Add the eggs, lemon extract, and olive oil to bananas. Pour the liquids over the dry ingredients and stir until thoroughly mixed. Fold in blueberries.
Pour batter into two greased and floured loaf pans. Bake at 350 degrees for 1 hour and 20 minutes. Check the bread after 1 hour.
Notes from the cook, Sarah Harder:
Wheat free/Gluten free flour mix and recipes.
I started baking wheat free/gluten free for my family because we are using a diet called Eat Right 4 Your Type. The recipe for the mix I use in baking does not contain some of the more common ingredients in gluten free mixes simply because I have overlaid this information with the blood type recommendation for types A and O, thus no potato starch or guar gum.
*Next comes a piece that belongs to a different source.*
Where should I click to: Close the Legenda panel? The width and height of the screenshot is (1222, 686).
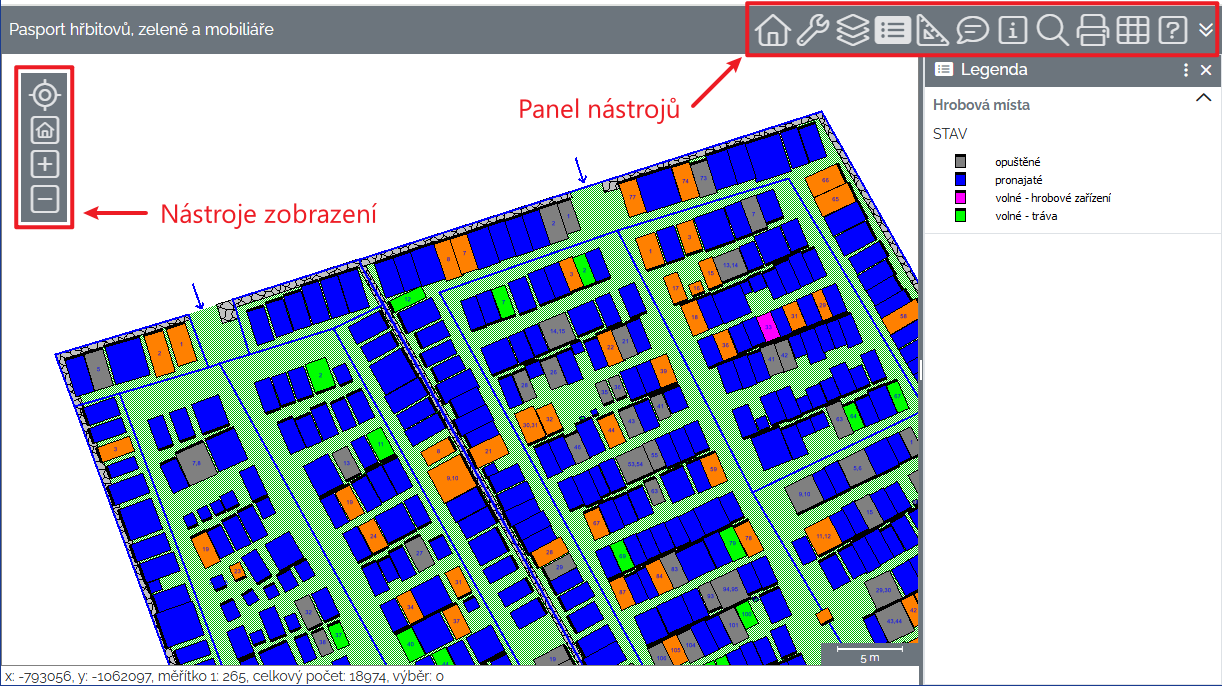coord(1206,70)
I have been experimenting with this formula for quite some time and the most effective mix seems to be equal parts of organic brown rice flour, organic soy flour, arrowroot flour/starch, and tapioca flour/starch. I have also added rice bran at times but that seems to make the mix more crumbly. I have not had much luck with cake so I avoid them. The compost bin was filling up so I’ve stopped experimenting.
My most successful recipes are for cookies. The most popular is the Nestle’s Toll House recipe found on the bag of chocolate chips. In most cookie recipes I substitute the above flour mix one for one for wheat flour. Since the mix contains soy flour the flavor is different from what you are used to with wheat. The color is also compromised since soy flour has a yellow cast. In fact, I’ve been putting in and taking out the soy flour since I’ve been baking wheat free due to conflicting articles on how good soy really is for us and the flavor difference in some recipes.
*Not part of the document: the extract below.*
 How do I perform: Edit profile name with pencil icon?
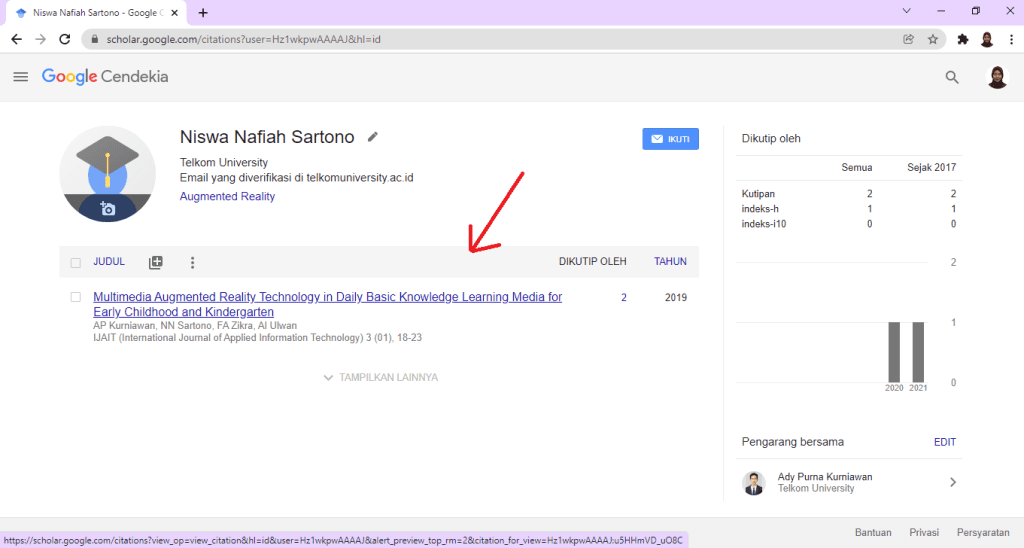[x=373, y=137]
Another consideration at our altitude (Prescott, Arizona, the mile high city) is that you may have to add some extra flour to your batter. The best way to tell is to mix up your dough and then bake one test cookie to see how it reacts in the oven. If it’s a crepe when the time is up, add more flour to the rest of the batter and retest.
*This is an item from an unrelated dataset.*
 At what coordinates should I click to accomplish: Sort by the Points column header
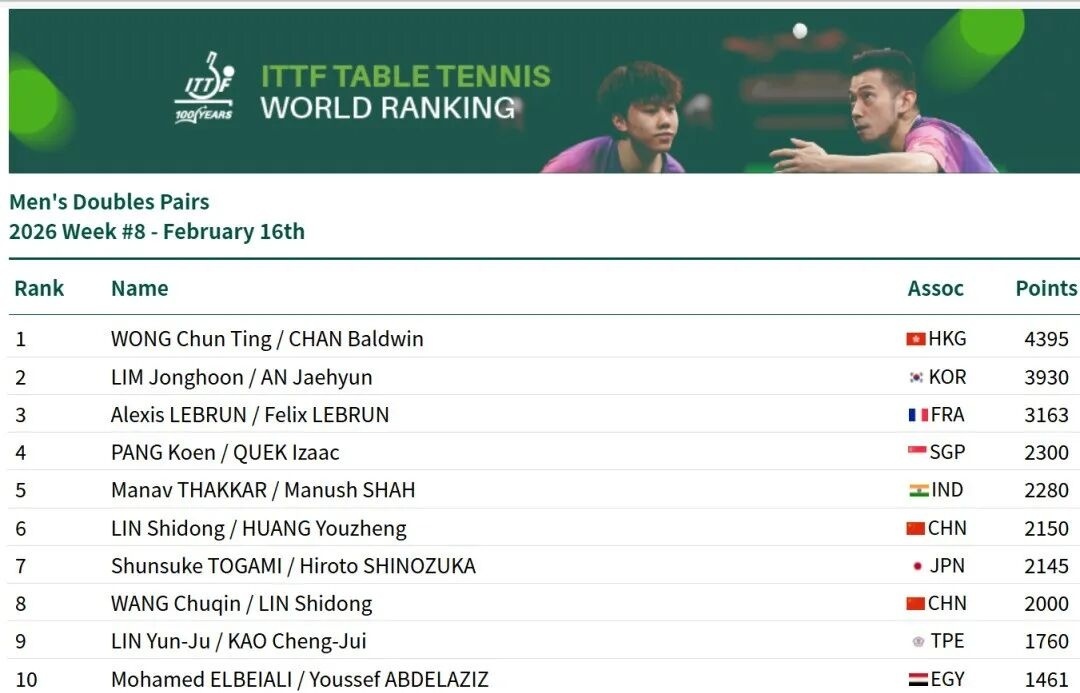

I was having mixed results making sweet breads until I found a recipe from a Bertolli olive oil magazine advertisement. It’s a recipe for zucchini bread but I used bananas instead. The resulting bread was much moister than ones I’ve made in the past using organic butter. (My husband laughs at me since I find recipes all the time that sound good to me. I just don’t have any of the ingredients so I substitute everything and come up with something new. In my own defense, some of the substitutions are driven by the diet restrictions on blood type.)
Xylitol
Since some folks are also asking for sugar free I have begun using Xylitol as a sweetener. (You can see where none of the ingredients in a recipe apply to what I’m baking!) Xylitol is a naturally occurring substance found in many fruits and vegetables. It has a sweet taste similar to sucrose, but has 33% fewer calories than an equivalent amount of sugar.
Xylitol can be substituted cup for cup in recipes to replace granulated sugar. Experimentation has shown me that Xylitol browns faster than sugar when baking. The baking results are similar to honey. Xylitol is a very expensive ingredient in baking. I was getting a better price on Amazon.com. but during Christmas the supply dried up for a while. There I’ve found it in bulk for $5.00 to $6.00 per pound.